Thursday 24th December 2020, 11.00am (day 3,409)

Last-minute Christmas shopping? Alone, and masked. Such is the way of it in 2020.

Last-minute Christmas shopping? Alone, and masked. Such is the way of it in 2020.

If given the chance I would remove the white lines on the bottom right and there’s a little red sign between the benches that bothers me. But otherwise I am satisfied with this shot of the landward end of Cromer Pier which evokes a misty but pleasant day doing very little in North Norfolk, waiting…

This little chap becomes the latest robin to prove that members of his species really don’t see the humans as things to be worried about. He kept a close eye on us as we (Clare, Joe and I) had our sandwiches, while undertaking another County Top walk. This took place nowhere near Hebden Bridge, nor do we intend to be there for a while. Draw your own conclusions.
This is also the latest in a notable run of pictures taken at 1:nn pm: six of the last seven. Times of pictures are never chosen, they just happen; it’s a kind of random number generator, though admittedly some times (daylight, namely) are more likely to appear than others. But a run of this consistency is unusual.

Having taken up the habitat of occasionally walking up and down the valley of the Hebden Water, simply to keep my spirits and step count up, on several occasions recently I have passed this little guy in one of the allotments along the riverside and taken a shot. Today he can make the blog. This is the kind of carefree attitude it would be nice to affect at the present time. What does he know of ministerial incompetence, lockdown loving and general paranoia. Even on midwinter’s day.

This is how Christmas works this year. We saw my side of the immediate family today — these people are not them, but we gathered in the same place, Towneley Park in Burnley. We didn’t bring our own seating either, but it worked out anyway. It was good to see them — but it shouldn’t have to be this way.

No social commentary whatsoever. I like the shapes, the shadows. Good to get out, even if only to Brighouse.

Another Friday night passes.

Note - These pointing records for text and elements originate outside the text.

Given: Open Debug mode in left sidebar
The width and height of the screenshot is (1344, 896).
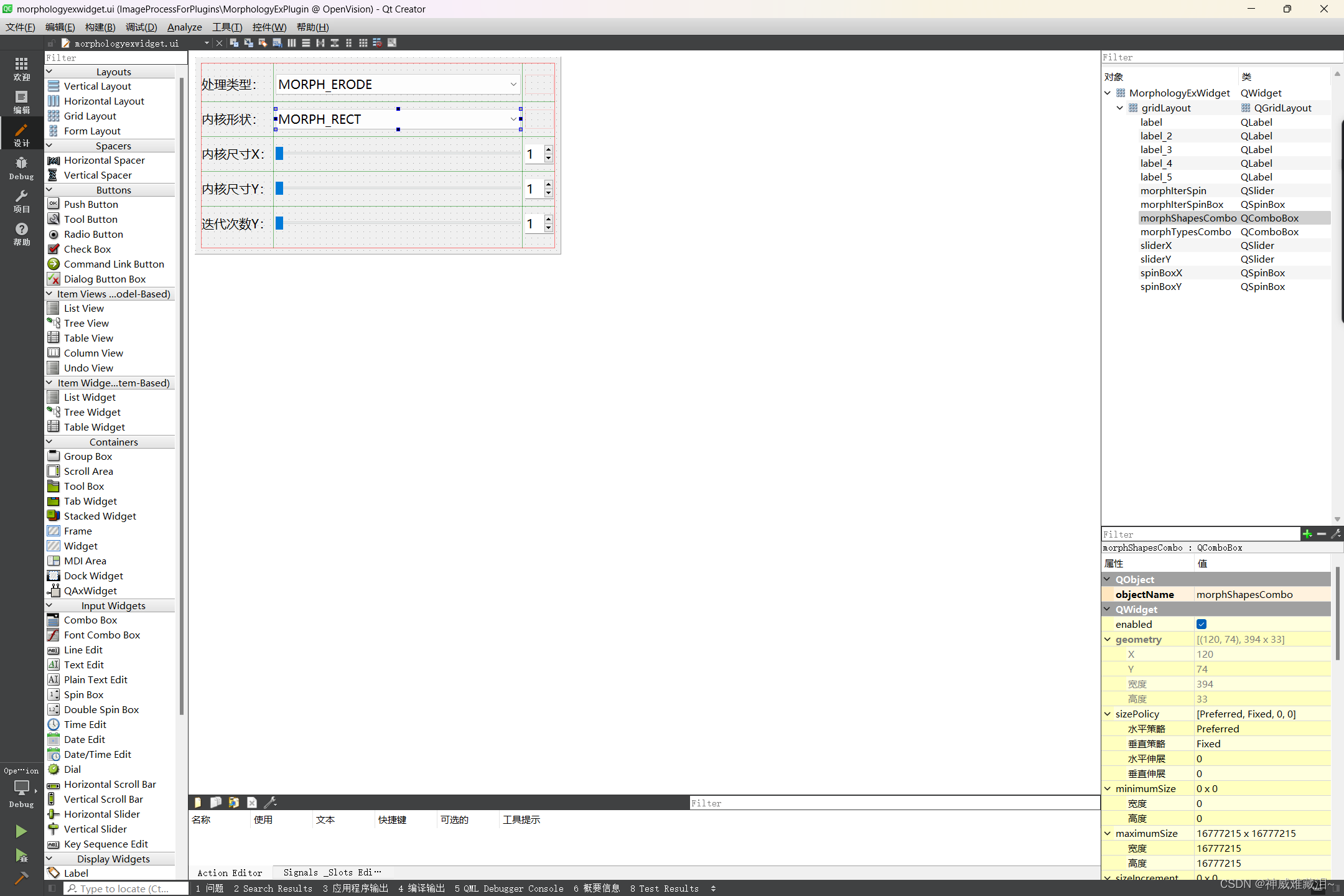Looking at the screenshot, I should click(21, 168).
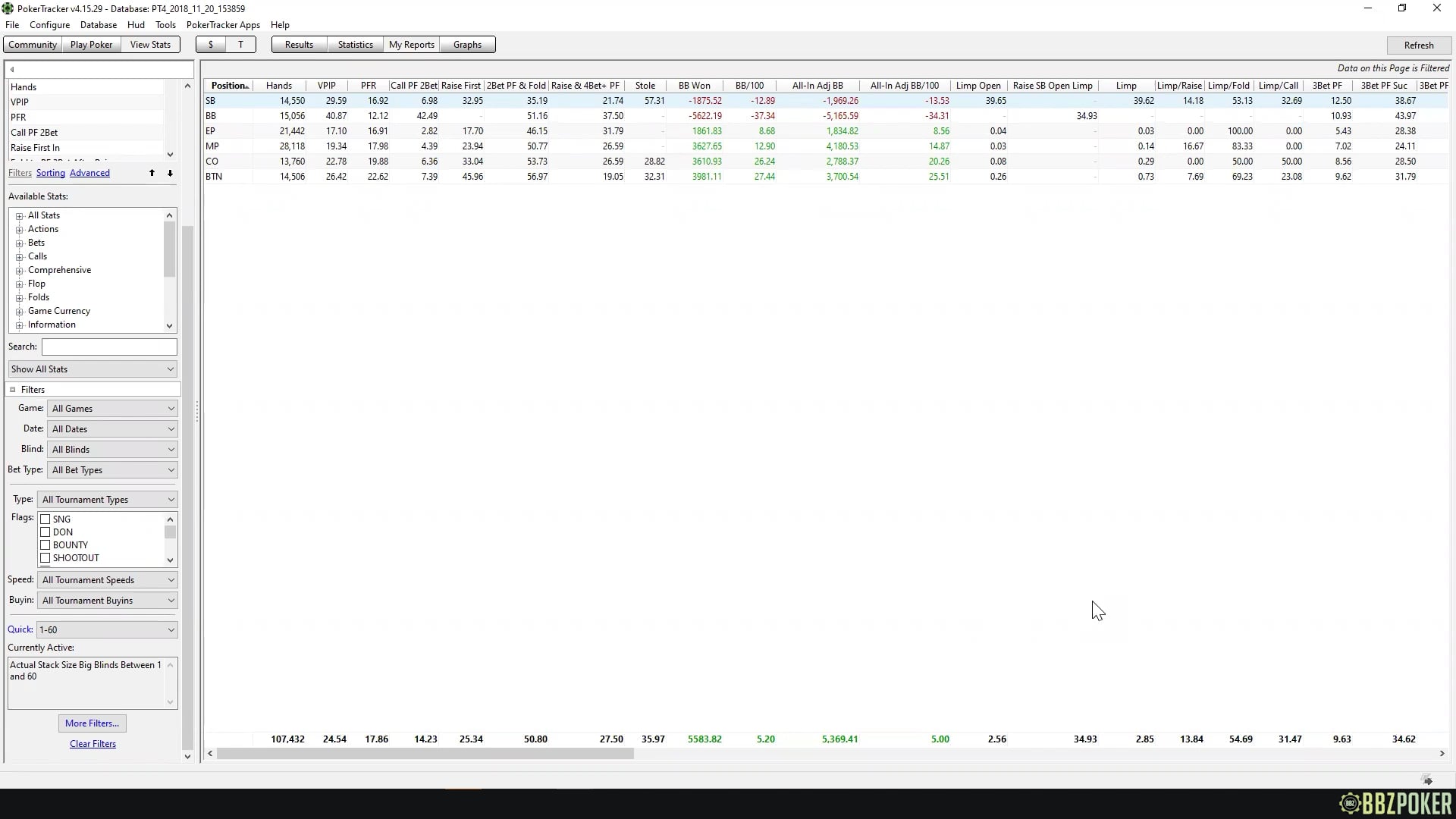The height and width of the screenshot is (819, 1456).
Task: Expand the Actions stats category
Action: (x=20, y=229)
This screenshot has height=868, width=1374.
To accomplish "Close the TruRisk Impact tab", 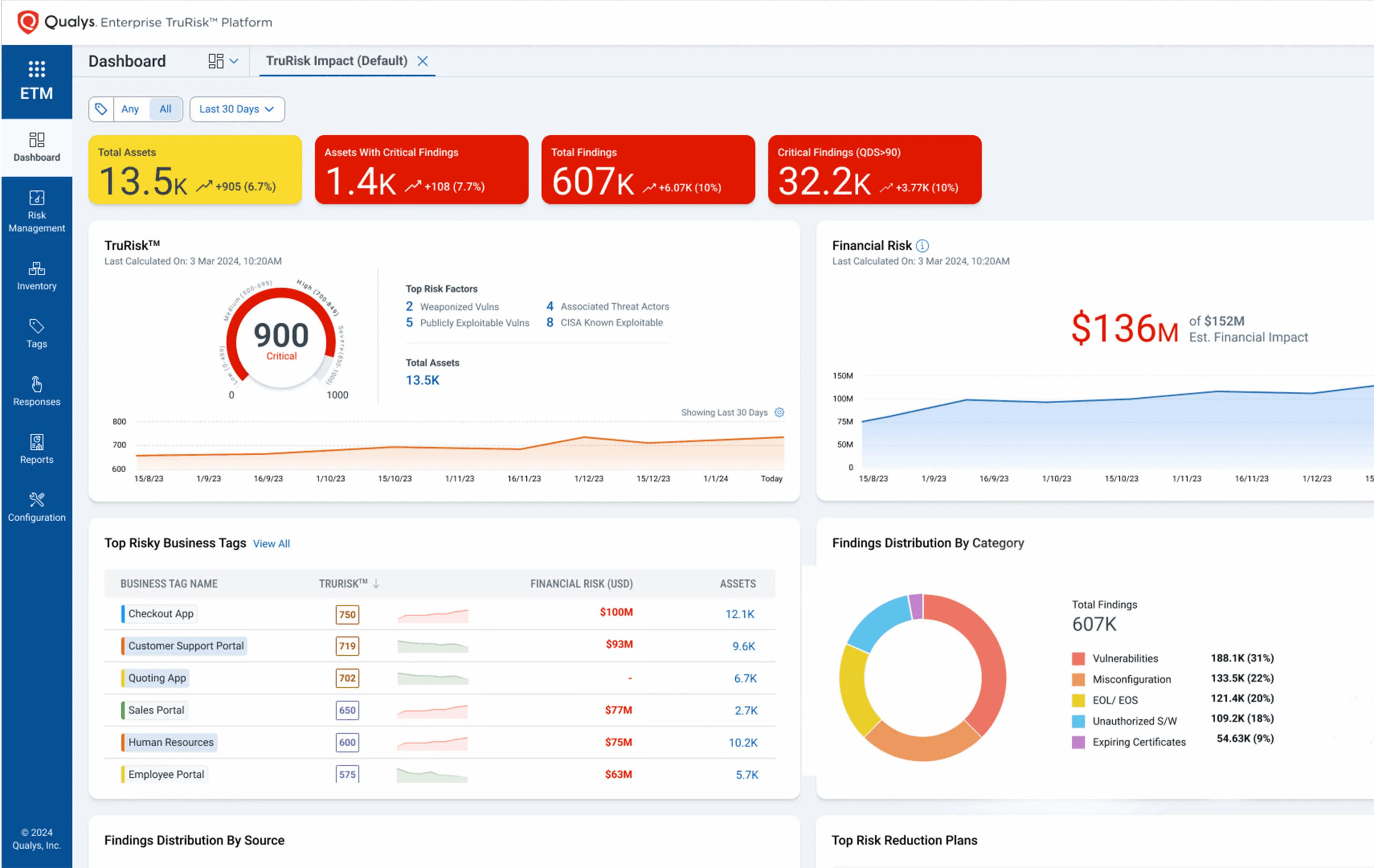I will (423, 61).
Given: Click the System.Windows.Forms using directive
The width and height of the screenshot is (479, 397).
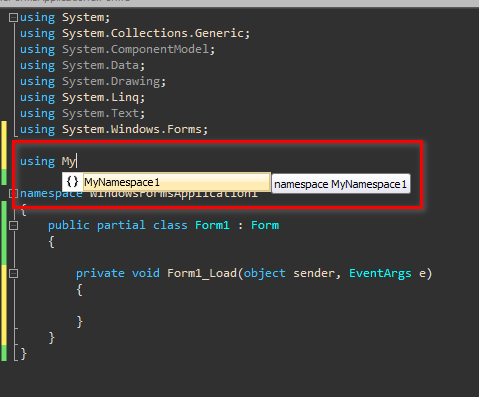Looking at the screenshot, I should pos(114,129).
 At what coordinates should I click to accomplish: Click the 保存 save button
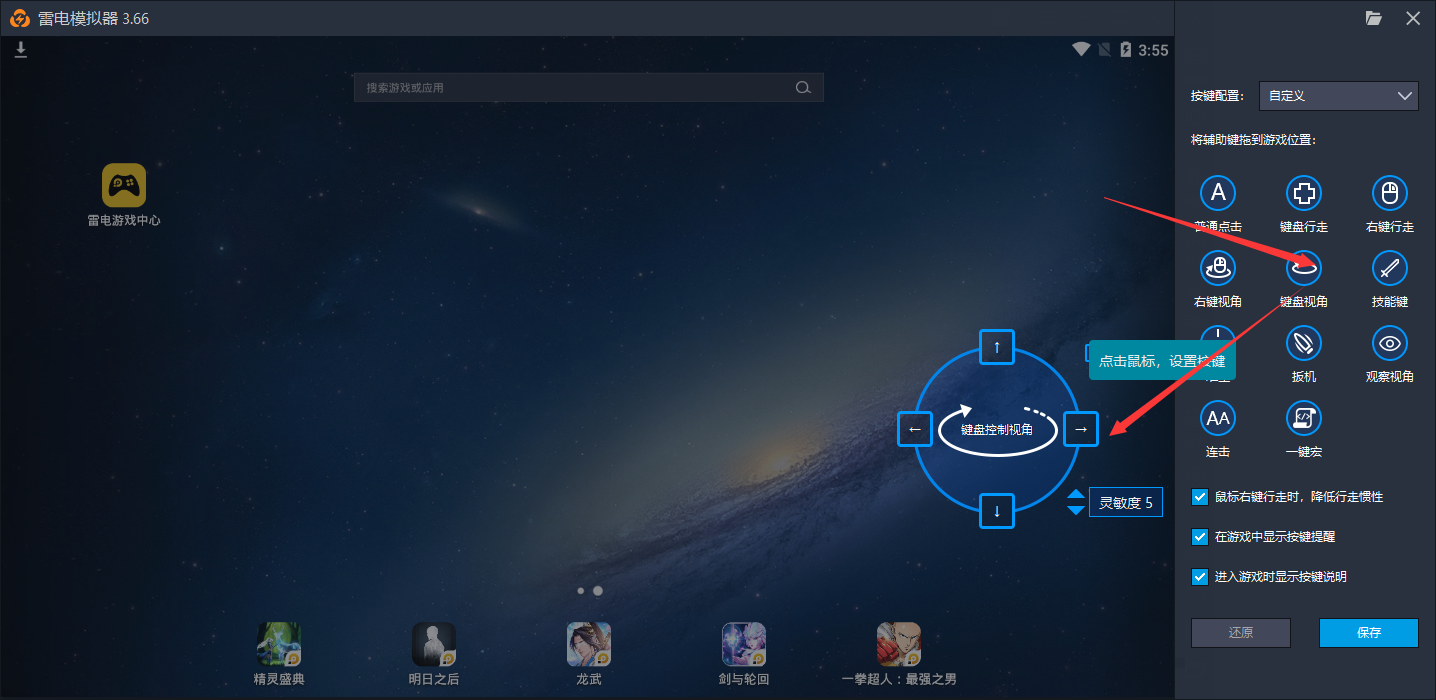1368,633
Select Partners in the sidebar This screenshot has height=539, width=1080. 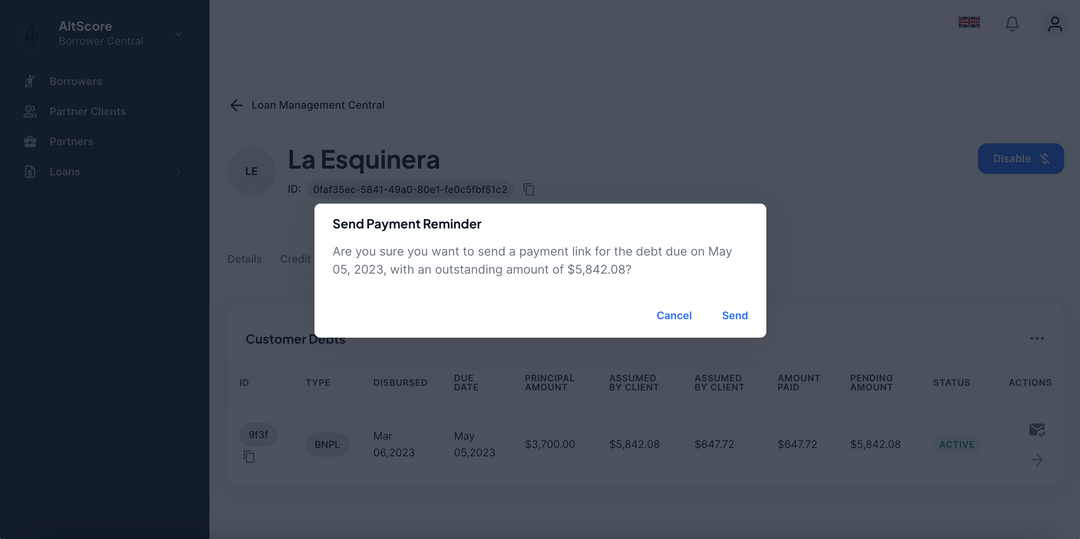71,141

Not just an ordinary Friday either, but the last working day of 2020, the start of the run-up to Christmas, ‘Mad Friday’, it goes by many names. And here we are, trying to feel human and social while sat by the river looking at the willows, here illuminated by headlights shining from the car park above our heads. It’s life, Jim, but not as we know it.

Another day with little to record except my further Zoombification, along with much of the rest of the planet. It’s nearly Christmas, which of course will lead to radical change in the current shape of life. But at least I won’t have any Zoom meetings for two weeks.

My penultimate day in Manchester, 2020. A year which has had fewer such days than expected. How often does the place display its appalling street drainage? I think this is a big contributor to the city’s reputation for wetness.

Bojo the Clown has decreed that it’s OK to get some local entertainment at football grounds that expand beyond just being a pitch in a park somewhere. This gentleman, like the other 85 or so in attendance at Steeton v Brighouse on this Tuesday evening, ponders why the provision of tea, snacks, hell, even maybe a pint of beer or two, would have exposed us all to mass infection in a way that keeping the snack bar closed did not (we assume). Answers on a postcard to 10 Downing Street.